A series of public hearings gave professionals and stakeholders the opportunity to contribute their ideas and views to the committee's work. Hearings were held on the subject

  • “Work of the commission as well as ideas and possibilities for support by associations and institutions” on November 27, 1995
  • "Demographic development of Germany up to the year 2040 - within the European framework and taking the world population into account" on January 15, 1996
  • “Further development of the economy and the labor market” on June 10, 1996
  • “Positioning - Aim, Range and Importance of Social Security” on September 23, 1996
  • “The social state from the point of view of communitarianism” on October 7, 1996
  • “Municipal concepts for the integration of migrants” on November 11, 1996
  • “Rehabilitation from an economic point of view” on March 17, 1997
  • “Future of Pension Provision in Public Sector” on May 12, 1997

The commission issued 11 scientific opinions. Among other things, different things were examined such as “incentive mechanisms for the employment of older workers”, “relief potential of a partial capital stock under alternative population assumptions”, “causes of the disproportionate increase in health costs in old age”, “change and development of family lifestyles” or “probabilistic population forecasts for Germany ".

Results

The results of the committee work were published in the first interim report (BT-Drucksache 12/7876), which contains an initial inventory, as well as in the second interim report (BT-Drucksache 13/11460) and in the final report of the Enquête Commission in the 14th electoral term.

Part I of this report presents the demographic development in Germany and a European perspective (birth development, reasons for the decline in the birth rate, regional differences, mortality development, migration and the assumptions for the future for these topics). The study analyzes social differentiations, regional differences, differences in East and West Germany, the age structure and the existing model calculations for population development.
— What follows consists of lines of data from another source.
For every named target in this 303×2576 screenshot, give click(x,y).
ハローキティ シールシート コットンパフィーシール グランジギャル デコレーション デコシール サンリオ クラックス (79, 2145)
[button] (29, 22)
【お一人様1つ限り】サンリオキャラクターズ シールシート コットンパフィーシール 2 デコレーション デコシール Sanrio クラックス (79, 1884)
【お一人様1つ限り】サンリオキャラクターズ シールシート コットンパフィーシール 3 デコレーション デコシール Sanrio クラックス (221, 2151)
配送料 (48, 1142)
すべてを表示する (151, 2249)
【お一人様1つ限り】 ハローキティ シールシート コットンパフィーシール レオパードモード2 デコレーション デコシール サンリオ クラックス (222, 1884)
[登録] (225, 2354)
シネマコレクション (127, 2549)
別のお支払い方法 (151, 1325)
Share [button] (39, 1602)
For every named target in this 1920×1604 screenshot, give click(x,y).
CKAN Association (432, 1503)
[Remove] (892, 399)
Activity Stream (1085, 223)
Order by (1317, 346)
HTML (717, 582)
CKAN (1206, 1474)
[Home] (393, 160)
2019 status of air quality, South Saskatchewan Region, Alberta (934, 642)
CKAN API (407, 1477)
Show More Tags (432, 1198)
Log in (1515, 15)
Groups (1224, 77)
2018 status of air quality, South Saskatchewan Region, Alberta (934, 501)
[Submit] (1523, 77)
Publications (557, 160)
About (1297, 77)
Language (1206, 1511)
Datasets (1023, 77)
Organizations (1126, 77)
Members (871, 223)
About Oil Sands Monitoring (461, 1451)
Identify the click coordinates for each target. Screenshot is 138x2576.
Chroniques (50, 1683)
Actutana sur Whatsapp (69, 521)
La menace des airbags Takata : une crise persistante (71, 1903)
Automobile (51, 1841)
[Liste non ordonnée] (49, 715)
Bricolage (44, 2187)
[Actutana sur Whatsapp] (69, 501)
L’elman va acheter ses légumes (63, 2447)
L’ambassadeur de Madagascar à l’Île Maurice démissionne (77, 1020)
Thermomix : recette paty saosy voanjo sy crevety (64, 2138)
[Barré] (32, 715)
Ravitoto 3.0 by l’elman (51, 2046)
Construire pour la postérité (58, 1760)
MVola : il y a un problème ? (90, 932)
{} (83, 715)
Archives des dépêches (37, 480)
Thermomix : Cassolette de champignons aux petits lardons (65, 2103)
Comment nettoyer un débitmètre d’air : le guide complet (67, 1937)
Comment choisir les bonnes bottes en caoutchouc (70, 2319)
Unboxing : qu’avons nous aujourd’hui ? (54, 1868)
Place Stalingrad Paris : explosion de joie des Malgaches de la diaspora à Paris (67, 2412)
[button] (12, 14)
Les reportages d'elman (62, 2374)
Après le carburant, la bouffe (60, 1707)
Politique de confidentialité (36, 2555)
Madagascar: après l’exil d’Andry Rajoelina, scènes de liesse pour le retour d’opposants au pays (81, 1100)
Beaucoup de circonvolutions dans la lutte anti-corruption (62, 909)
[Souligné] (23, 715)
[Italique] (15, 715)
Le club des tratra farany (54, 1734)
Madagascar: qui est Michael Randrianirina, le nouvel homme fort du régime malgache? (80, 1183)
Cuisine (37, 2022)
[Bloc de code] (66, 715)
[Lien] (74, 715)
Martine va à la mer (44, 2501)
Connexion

Part II analyzes the effects on the economy and work. The topics here are the effects on the labor market, the relationships between productivity, growth and employment, the distribution and growth effects of structural change, and socio-economic issues such as requirements for further training.

See also

Individual evidence

  1. Study Commission on Demographic Change (German Bundestag), June 14, 1994: (first) interim report : Challenges of our aging society for the individual and politics . (PDF; 10.5 MB; 328 pages), BT-Drucksache 12/7876, accessed on March 26, 2018.
  2. Study Commission on Demographic Change (German Bundestag), October 5, 1998: Second interim report : Challenges of our aging society to the individual and politics . (ASCII; 2.0 MB), BT-Drucksache 13/11460, accessed on March 26, 2018.
  3. Final report of the Enquête Commission “Demographic Change - Challenges of our aging society for the individual and politics” (PDF file; 3.53 MB; 304 pages), March 28, 2002, accessed on March 26, 2018.